#### [Objective]
Copy the lines from the one with "You are a computer-use" to the one with "Looking at the", both included, and give back nothing else.

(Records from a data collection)
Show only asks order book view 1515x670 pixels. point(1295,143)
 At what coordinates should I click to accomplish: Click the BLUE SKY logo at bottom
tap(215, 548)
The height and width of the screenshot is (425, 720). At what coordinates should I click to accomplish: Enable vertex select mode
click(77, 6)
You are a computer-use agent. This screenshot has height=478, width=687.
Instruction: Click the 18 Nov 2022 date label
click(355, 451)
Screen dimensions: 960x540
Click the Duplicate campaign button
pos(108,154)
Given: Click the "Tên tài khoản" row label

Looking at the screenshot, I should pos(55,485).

==

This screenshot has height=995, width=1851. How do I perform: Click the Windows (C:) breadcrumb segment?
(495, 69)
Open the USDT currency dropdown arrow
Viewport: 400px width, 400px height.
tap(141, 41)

#### [Written answer]
You are a computer-use agent. This screenshot has height=478, width=687.
Instruction: Click the 18 Nov 2022 date label
click(355, 451)
Screen dimensions: 960x540
Click the Duplicate campaign button
pos(108,154)
Given: Click the "Tên tài khoản" row label

Looking at the screenshot, I should pos(55,485).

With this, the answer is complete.